Estatal justifica que a mudança visa atender à alta demanda do comércio eletrônico, mas federação sindical orienta boicote aos acordos e ameaça com mobilização nacional.
A Empresa Brasileira de Correios e Telégrafos anunciou nesta terça-feira (24) uma mudança significativa na rotina de seus funcionários. A estatal vai implementar, de forma gradual, a jornada de trabalho 12×36 — modelo em que o funcionário trabalha por 12 horas seguidas e descansa nas 36 horas seguintes.
A medida, que será aplicada em setores específicos da operação, faz parte de um agressivo Plano de Reestruturação que tenta salvar a empresa de um colapso financeiro profundo. A alteração, no entanto, já encontra forte resistência por parte das entidades de representação trabalhista.
Foco nas entregas do comércio eletrônico
Segundo o comunicado oficial da estatal, a implementação da nova jornada não será automática para todos os funcionários, mas ocorrerá conforme a necessidade de cada serviço. O alvo principal são as áreas logísticas que exigem funcionamento contínuo e agilidade máxima nas entregas, impulsionadas pelo crescimento vertiginoso das compras pela internet.
A direção da empresa defende que a escala 12×36 permitirá adequar o tamanho das equipes ao ritmo real do negócio, respeitando a legislação trabalhista vigente.
“A jornada flexível se consolida como um diferencial competitivo relevante, ao ampliar a capacidade operacional dos Correios e fortalecer o posicionamento da empresa frente à concorrência no segmento de encomendas.” — Comunicado oficial dos Correios.
Sindicato reage e orienta boicote à medida
A justificativa de modernização não convenceu os funcionários. A Federação Nacional dos Trabalhadores em Empresas de Correios e Telégrafos e Similares (Fentect) subiu o tom contra a direção da estatal, classificando a nova jornada como um fator de adoecimento e sobrecarga para quem sustenta a operação diária.
A entidade sindical iniciou uma campanha nas redes sociais orientando os trabalhadores a não assinarem os novos contratos e prometendo retaliações severas caso a empresa imponha as mudanças.
“Não aceitaremos acordos individuais que fragilizam a organização coletiva. A orientação é para não assinar e manter a unidade da categoria. Se insistirem em retirar direitos, a resposta será organização, mobilização e luta em todo o país. Não há negociação com retirada de direitos.” — Manifestação da Fentect.
O rombo bilionário no caixa da estatal
O embate trabalhista é apenas a ponta do iceberg da crise que assola os Correios.

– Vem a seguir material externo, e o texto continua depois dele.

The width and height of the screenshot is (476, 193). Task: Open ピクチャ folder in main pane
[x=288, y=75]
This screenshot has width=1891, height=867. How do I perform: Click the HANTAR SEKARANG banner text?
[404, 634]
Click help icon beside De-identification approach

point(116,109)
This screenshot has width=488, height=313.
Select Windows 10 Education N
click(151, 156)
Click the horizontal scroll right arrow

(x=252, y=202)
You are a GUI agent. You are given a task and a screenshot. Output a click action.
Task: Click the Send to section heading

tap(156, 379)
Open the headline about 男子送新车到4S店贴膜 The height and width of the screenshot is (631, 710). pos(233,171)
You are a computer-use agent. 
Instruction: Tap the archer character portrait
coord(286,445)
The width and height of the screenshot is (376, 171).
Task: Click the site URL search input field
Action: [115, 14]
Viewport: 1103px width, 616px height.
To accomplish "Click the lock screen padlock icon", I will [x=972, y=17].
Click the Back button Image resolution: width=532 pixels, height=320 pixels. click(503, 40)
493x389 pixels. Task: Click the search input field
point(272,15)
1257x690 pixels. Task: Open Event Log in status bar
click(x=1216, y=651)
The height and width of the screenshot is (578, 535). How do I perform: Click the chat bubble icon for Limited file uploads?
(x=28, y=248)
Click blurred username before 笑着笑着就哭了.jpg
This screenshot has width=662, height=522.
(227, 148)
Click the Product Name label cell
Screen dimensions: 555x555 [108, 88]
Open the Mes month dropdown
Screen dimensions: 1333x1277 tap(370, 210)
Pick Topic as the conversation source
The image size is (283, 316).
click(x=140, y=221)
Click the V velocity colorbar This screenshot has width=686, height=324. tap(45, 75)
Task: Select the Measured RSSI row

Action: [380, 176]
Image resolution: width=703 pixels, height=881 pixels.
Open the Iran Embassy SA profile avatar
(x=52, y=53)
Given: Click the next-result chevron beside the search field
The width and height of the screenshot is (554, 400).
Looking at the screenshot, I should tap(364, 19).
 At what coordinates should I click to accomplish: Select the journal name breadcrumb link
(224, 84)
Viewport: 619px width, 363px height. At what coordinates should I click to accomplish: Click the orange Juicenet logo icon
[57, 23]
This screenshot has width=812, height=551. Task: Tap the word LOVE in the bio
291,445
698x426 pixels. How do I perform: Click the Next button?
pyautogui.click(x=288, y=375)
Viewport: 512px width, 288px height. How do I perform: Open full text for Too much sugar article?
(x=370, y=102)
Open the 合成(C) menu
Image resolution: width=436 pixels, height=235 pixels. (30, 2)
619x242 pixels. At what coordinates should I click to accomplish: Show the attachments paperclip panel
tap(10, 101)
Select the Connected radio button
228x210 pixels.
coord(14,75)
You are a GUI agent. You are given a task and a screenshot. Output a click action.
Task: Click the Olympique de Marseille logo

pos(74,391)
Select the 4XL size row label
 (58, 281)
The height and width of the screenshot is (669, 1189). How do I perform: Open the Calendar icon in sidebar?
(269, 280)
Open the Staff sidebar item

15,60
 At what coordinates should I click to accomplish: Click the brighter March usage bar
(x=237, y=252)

O objetivo central do Plano de Reestruturação é promover uma estabilização emergencial na companhia, que viu seus indicadores de qualidade e liquidez despencarem nos últimos anos.
Um diagnóstico interno recente revelou números alarmantes sobre a saúde financeira da estatal:
- Déficit anual: Superior a R$ 4 bilhões.
- Prejuízo acumulado: R$ 6,057 bilhões registrados até setembro de 2025.
- Patrimônio líquido: Negativo na casa dos R$ 10,4 bilhões.
Para tentar manter a operação de pé enquanto executa as mudanças, a empresa precisou captar R$ 12 bilhões em crédito no mercado em dezembro do ano passado.
Demissões em massa e fechamento de agências
Para estancar o sangramento financeiro, a diretoria dos Correios não tem poupado cortes e aprovou um pacote de medidas drásticas que afetam diretamente o atendimento à população e o tamanho do quadro de funcionários.
Entre as principais ações de enxugamento já anunciadas pela gestão estão:
- O fechamento definitivo de 1.000 agências físicas pelo país.
- A abertura de um Plano de Desligamento Voluntário (PDV), com a expectativa de que até 15 mil empregados deixem a empresa.
Leilão de imóveis atinge o Paraná e mais 10 estados
A venda de patrimônio também entrou no radar da reestruturação. A empresa começou a se desfazer de ativos imobiliários classificados como ociosos ou que geram altos custos de manutenção.
Em fevereiro, os Correios realizaram o seu primeiro leilão de imóveis próprios. A oferta inicial colocou à venda 21 propriedades localizadas em 11 estados brasileiros: Paraná, São Paulo, Minas Gerais, Bahia, Ceará, Goiás, Mato Grosso, Mato Grosso do Sul, Pará, Pernambuco e Rio Grande do Norte.